#### Exercise goal
Check every line of the material below, and show those that contain "screenshot".

━━━━━ Records provided

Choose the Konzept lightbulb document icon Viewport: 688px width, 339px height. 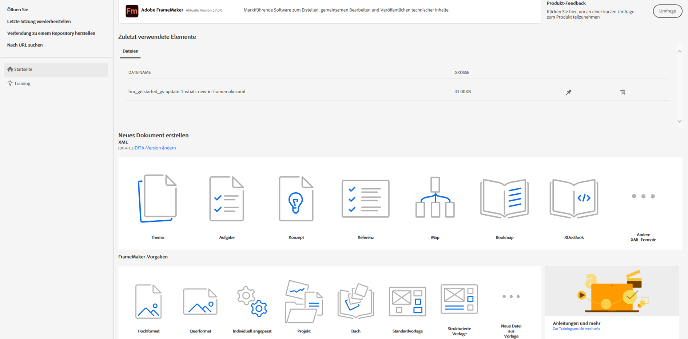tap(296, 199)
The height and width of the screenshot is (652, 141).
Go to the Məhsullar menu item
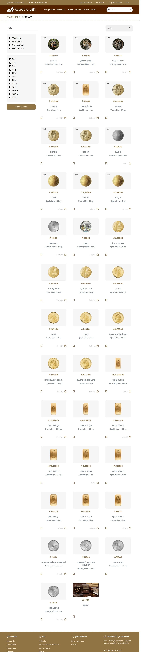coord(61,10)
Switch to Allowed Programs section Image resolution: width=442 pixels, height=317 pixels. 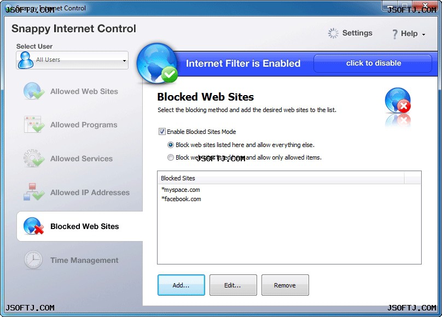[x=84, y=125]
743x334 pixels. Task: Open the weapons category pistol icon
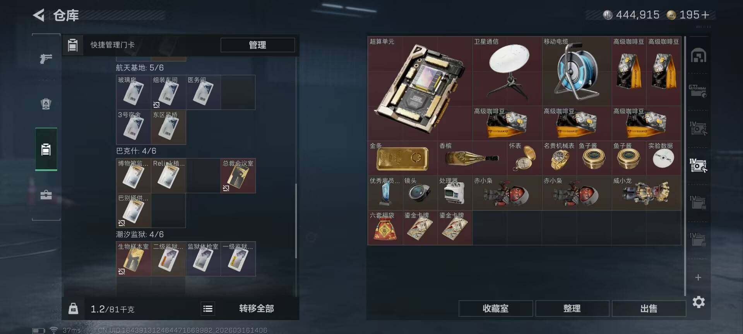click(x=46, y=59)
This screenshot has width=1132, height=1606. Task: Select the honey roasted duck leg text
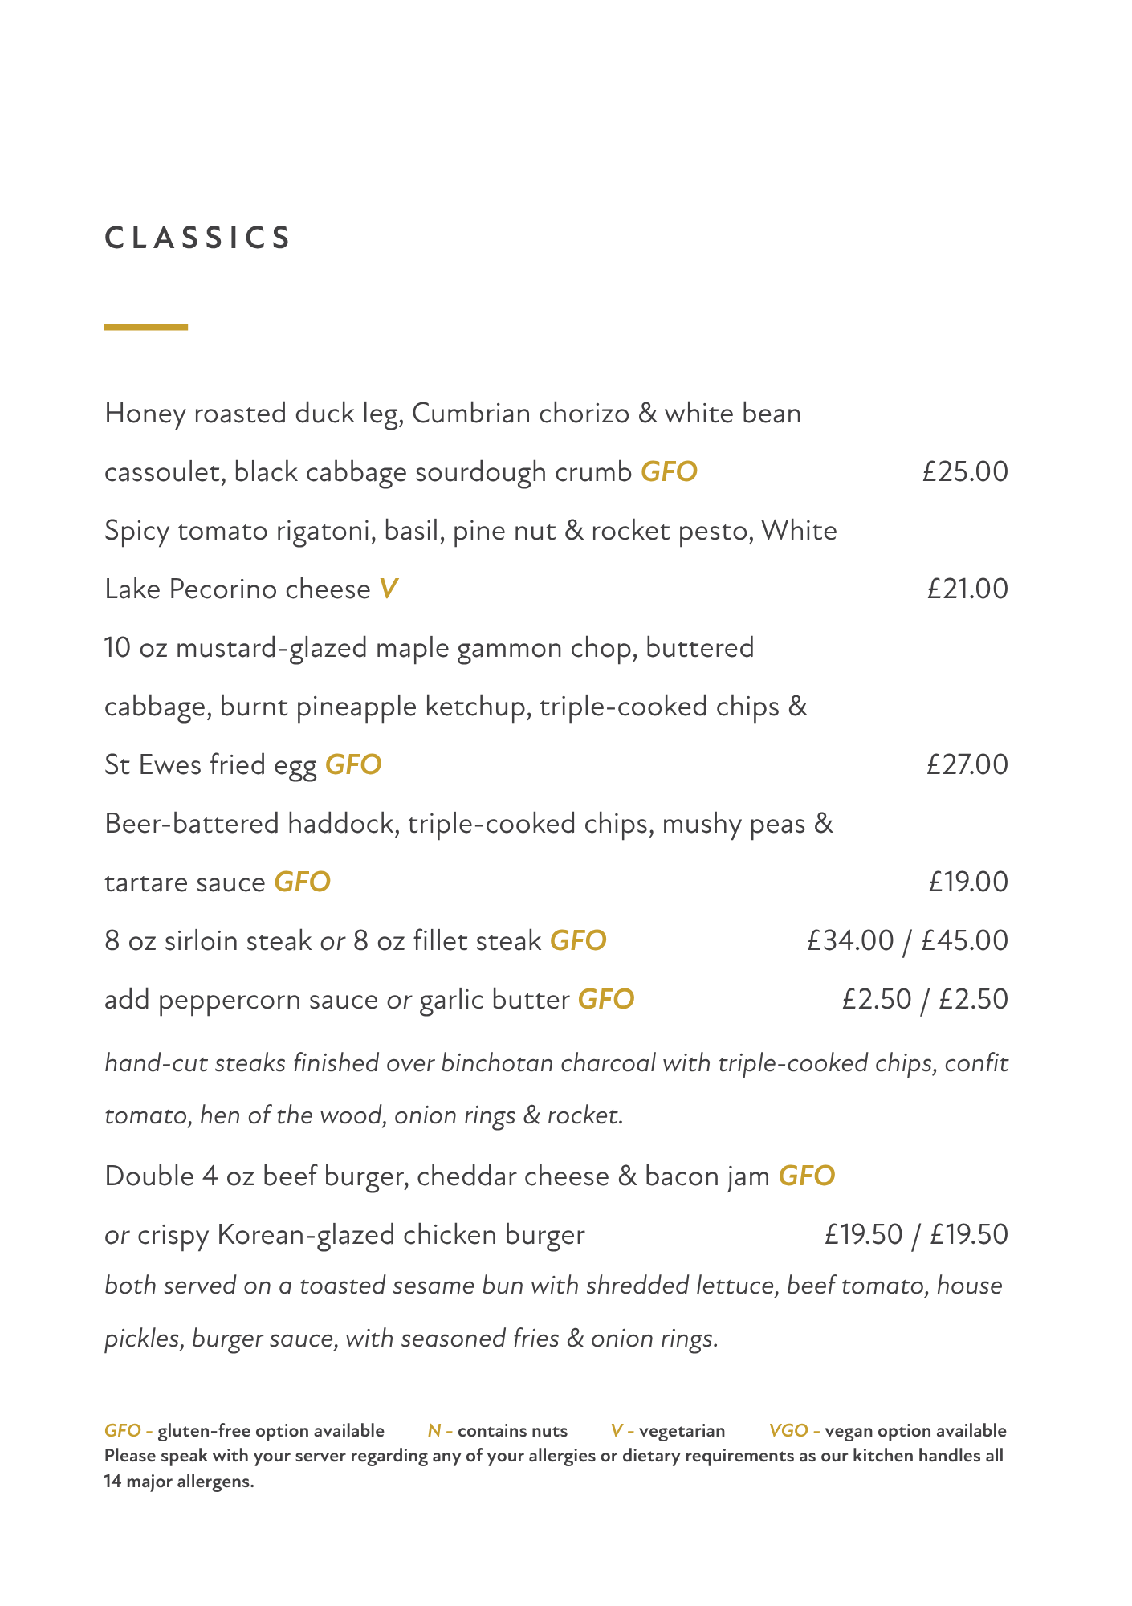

━━━━━━━━━━

#### Finished exercise
The height and width of the screenshot is (652, 141).
This screenshot has width=1132, height=1606. Task: Select the honey roasted duck leg text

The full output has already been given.